These last few weeks we have been able to check off most key items on household setup and wedding preparation. It has been quite stressful to have to do both at once. Especially since other aspects of life have not slowed down a beat. With each member of my new little family at least a little overextended, it's hard to coordinate schedules and projects with much margin for failure... or for fun.
I've run smack-dab into my own tacit assumptions about who is supposed to do what and which things take precedence over others. In spite of my love's consistently patient, gracious character, I'm seeing every sign that the transition from the life of a single professional to that of someone married with children is going to be a rocky one for me. I did not realize how threatening an intimate, interdependent relationship would be to my sense of self. As in most situations where I'm keenly aware of lacking confidence and competence, frustration turns to anger and I get crabby about it without notice. We've been able to work through things pretty well but it takes a great deal of emotional energy.
Maybe it's a good thing that I can take off for a few days and get out of town. I'll be in Colorado for a bridal shower and to help pack up my old roommate. She's also making a cross-country move after decades in the same place. Not sure what will rise to the surface during these days in Denver.

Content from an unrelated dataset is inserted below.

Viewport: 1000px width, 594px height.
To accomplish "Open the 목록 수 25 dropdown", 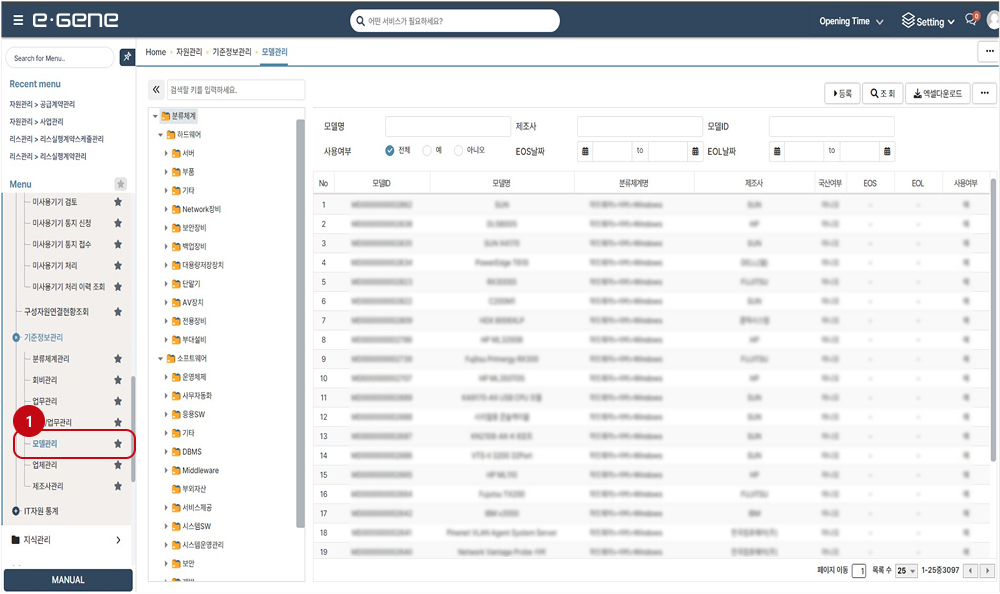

Might be fun and relaxing, a chance to enjoy being with friends and receiving their encouragement. May also come with more saying goodbye and grieving for the life I've left behind (joys and disappointments alike). We will see.
Many of the best things in my life - especially those that have to do with personal growth - have been ushered in by seasons of challenge that feel a lot like this one. That's part of why I do things other people consider scary. Yes, they're scary for me, too, but tend to bear great fruit. There's nothing like being stretched beyond your capacity and discovering you can do things you never thought you could.